An extreme example is shown below. This illustration reflects a hypothetical investor selling out at the very bottom of the Global Financial Crisis, then remaining either un-invested completely, or waiting exactly one year to re-invest, thereby missing the rebound when it came.
This is an example only and the result may be substantially different if the investor had sold before the bottom or reinvested earlier, or both.
Everything but the kitchen sink
Globally, governments and central banks have thrown huge levels of support at this unfolding financial crisis— slashing cash rates, injecting considerable liquidity into markets and delivering multi-billion dollar fiscal packages.
We are only just seeing signs that these moves are starting to settle currently held investor fears, as the continuing spread of COVID-19 is all-pervading. With no end date in sight for the pandemic, this has added to market anxiety.
With several countries now taking aggressive social distancing measures, it is expected that the infection rate will start to decrease and eventually be contained; this should help markets to recover. We have already seen infection rates ease in China and South Korea. According to the World Health Organisation (WHO) and based on the number of new cases recorded, Europe and the US now appear most vulnerable.
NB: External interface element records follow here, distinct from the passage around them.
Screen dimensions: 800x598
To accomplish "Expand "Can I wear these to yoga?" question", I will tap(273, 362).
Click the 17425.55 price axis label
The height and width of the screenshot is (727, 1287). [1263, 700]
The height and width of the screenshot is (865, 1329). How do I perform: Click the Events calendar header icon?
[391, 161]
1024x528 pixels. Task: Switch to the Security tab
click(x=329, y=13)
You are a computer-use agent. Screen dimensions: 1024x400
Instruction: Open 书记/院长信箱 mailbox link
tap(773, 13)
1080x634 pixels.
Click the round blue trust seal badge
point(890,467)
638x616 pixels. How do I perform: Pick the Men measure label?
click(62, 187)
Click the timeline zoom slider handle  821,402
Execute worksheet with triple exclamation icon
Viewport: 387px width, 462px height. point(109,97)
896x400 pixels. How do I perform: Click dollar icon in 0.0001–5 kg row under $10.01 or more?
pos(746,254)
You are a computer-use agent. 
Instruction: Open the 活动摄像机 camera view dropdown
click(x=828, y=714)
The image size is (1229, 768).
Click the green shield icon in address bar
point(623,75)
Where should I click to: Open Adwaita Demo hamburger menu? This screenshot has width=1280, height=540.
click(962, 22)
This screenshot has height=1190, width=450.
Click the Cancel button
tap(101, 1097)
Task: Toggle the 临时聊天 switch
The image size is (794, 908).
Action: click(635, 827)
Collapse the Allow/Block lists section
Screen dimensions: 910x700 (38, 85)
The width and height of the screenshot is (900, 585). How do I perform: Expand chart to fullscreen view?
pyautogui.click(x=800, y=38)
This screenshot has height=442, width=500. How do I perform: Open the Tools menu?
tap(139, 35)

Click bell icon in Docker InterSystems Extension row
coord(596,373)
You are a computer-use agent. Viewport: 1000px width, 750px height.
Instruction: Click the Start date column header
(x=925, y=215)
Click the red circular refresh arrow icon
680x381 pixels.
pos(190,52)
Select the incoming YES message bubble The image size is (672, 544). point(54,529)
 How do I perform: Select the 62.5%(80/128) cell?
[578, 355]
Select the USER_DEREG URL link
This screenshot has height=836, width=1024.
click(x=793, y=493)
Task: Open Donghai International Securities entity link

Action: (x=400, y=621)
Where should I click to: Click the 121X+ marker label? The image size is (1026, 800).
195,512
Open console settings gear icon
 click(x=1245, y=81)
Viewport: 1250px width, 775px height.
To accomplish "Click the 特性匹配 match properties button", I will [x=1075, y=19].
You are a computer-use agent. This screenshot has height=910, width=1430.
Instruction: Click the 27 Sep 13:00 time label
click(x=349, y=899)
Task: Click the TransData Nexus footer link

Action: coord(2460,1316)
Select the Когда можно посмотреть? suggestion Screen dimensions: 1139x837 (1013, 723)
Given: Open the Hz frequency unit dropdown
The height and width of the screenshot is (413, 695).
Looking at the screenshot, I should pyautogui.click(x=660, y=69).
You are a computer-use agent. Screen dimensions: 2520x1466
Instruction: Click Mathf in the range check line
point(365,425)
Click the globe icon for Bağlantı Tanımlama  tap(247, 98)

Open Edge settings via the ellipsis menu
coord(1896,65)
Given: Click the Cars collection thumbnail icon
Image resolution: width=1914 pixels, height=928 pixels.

This is the first time a disease outbreak has triggered this extreme level of market volatility that surpassed the level seen during the global financial crisis. While accommodative monetary policy has been effective in the past, lower interest rates and other measures to boost consumer spending might not help as much when consumers are quarantined at home. Additionally, interest rates are already extremely low, and in some cases negative, reducing the capacity of central banks to make an effective monetary policy response.
At the moment, there is a sense around the world that the worst is yet to come. Whether this is true or not, consumers are fearful of the impact of the virus on their lives and loved ones, and the economic fallout to follow. These fears may continue to push markets down for the time being.
But those who are invested for the long term may do well to stay calm and avoid rash decisions. The true impact of this virus will only be known for certain well after it has passed.